In view of the narrow scope of temporary reinstatement proceedings, “the Commission has recognized, ‘[i]t [is] not the judge’s duty, nor is it the Commission’s, to resolve the conflict in testimony at this preliminary state of the proceedings.’” FTS Int’l Proppants, 34 FMSHRC at 2390 (quoting Sec’y of Labor on behalf of Albu v. Chicopee Coal Co., 21 FMSHRC 717, 719 (July 1999)). Although the Secretary need not present a prima facie case of discrimination to prevail at this stage of the proceeding, reviewing the elements of a discrimination claim aides in determining whether the submitted evidence satisfies the “not frivolously brought” standard. To demonstrate a prima facie case of discrimination under section 105(c) of the Mine Act, the Secretary must establish that the complainant engaged in an activity protected by the Mine Act, that the complainant was subjected to an adverse action, and that the adverse action was motivated, at least in part, by the complainant’s protected activity. See Sec’y of Labor on behalf of Pasula v. Consolidation Coal Co., 2 FMSHRC 2786, 2797-800 (Oct. 1980), rev’d on other grounds sub nom. Consolidation Coal Co. v. Marshall, 663 F.2d 1211 (3d Cir. 1981); Sec’y of Labor on behalf of Robinette v. United Castle Coal Co., 3 FMSHRC 803, 817-18 (Apr. 1981) (citations omitted).

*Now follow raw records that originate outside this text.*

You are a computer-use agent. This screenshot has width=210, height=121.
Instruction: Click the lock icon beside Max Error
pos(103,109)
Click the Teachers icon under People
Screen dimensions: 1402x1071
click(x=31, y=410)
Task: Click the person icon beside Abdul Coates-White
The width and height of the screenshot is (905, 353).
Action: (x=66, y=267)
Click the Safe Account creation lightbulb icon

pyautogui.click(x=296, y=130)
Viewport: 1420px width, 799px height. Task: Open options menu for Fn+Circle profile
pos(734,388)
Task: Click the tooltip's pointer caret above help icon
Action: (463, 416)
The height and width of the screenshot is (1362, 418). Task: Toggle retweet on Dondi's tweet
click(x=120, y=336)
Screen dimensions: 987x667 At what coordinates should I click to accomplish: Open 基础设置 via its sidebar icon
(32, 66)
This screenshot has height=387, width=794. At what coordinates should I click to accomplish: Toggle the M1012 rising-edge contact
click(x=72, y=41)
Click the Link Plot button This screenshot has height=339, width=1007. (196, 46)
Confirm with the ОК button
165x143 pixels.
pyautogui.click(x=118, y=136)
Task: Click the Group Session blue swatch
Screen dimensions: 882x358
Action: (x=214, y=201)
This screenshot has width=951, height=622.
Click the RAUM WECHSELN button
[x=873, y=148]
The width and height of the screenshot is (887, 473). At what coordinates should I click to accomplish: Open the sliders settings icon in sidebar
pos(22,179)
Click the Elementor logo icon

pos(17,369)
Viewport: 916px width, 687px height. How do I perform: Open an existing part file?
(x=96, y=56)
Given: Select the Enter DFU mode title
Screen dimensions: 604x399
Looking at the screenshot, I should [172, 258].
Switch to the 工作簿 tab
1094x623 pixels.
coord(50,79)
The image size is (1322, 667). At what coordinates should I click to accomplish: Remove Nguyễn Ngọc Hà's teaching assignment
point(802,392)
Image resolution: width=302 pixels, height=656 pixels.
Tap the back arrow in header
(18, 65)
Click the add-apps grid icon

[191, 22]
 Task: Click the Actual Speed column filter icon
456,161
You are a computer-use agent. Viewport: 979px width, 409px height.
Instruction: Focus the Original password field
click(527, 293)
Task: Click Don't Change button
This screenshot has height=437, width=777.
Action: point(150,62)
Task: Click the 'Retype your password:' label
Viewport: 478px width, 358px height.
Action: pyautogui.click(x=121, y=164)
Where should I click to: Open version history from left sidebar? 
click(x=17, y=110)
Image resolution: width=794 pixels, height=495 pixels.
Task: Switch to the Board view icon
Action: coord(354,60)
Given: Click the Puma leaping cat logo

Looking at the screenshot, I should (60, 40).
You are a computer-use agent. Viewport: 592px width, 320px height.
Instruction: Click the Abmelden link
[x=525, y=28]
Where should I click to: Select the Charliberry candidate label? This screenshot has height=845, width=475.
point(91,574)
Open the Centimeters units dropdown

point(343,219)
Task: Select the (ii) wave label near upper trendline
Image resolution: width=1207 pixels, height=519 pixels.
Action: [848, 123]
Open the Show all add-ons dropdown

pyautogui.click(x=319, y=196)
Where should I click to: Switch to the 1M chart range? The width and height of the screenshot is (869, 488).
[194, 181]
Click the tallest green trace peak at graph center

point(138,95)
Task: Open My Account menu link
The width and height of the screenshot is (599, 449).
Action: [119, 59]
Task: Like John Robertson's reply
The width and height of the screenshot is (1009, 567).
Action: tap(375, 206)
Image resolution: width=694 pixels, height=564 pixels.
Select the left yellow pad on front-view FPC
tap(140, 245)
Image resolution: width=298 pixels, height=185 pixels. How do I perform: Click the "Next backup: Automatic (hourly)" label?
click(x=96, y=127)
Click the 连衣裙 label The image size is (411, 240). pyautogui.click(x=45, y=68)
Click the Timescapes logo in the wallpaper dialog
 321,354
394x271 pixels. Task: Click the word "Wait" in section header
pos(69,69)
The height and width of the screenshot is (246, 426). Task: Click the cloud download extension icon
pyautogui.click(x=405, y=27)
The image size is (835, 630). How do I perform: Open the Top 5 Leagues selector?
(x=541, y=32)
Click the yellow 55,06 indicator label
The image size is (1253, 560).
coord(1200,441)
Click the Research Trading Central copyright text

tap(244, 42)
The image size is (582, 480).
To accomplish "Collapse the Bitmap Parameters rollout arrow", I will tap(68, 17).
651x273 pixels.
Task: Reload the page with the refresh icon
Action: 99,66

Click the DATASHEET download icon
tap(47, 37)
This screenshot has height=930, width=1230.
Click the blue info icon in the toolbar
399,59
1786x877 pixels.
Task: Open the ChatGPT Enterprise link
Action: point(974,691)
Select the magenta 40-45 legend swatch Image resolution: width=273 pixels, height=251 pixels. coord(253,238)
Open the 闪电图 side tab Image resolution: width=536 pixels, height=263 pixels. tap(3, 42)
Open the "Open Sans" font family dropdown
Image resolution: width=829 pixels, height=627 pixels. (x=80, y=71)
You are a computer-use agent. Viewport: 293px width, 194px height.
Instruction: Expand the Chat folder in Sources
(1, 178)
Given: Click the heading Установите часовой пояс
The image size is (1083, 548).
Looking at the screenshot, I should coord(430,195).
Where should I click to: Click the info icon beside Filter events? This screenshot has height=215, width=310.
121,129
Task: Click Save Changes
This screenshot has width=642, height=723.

Since March 20, 2019, Herrera worked for Respondent as a laborer. Application at 2; Sec’y’s Memo at 2; Herrera Decl. at 1. During the night shift on or about April 19, 2019, Herrera allegedly observed a fork lift operator moving a light plant with a forklift. Application, Ex. A at 2; Sec’y’s Memo at 2; Herrera Decl. at 1. Herrera allegedly heard a crash and saw that the light plant had fallen off the forklift, damaging the light plant’s outriggers and bending one of the wheels. Application, Ex. A at 1-2; Sec’y’s Memo at 2; Herrera Decl. at 1. Herrera then allegedly saw a supervisor place the light plant against a berm. Application, Ex. A, 1-2; Sec’y Memo at 2. Herrera believed this was done to give the appearance the light plant was still functioning properly. Application, Ex. A, 1-2; Sec’y Memo at 2. Herrera alleges the supervisor placed the damaged light plant close to portable restrooms. Application, Ex. A, 1-2. Herrera allegedly felt the damaged light was unsafe due to its instability and potential for collapse. Id.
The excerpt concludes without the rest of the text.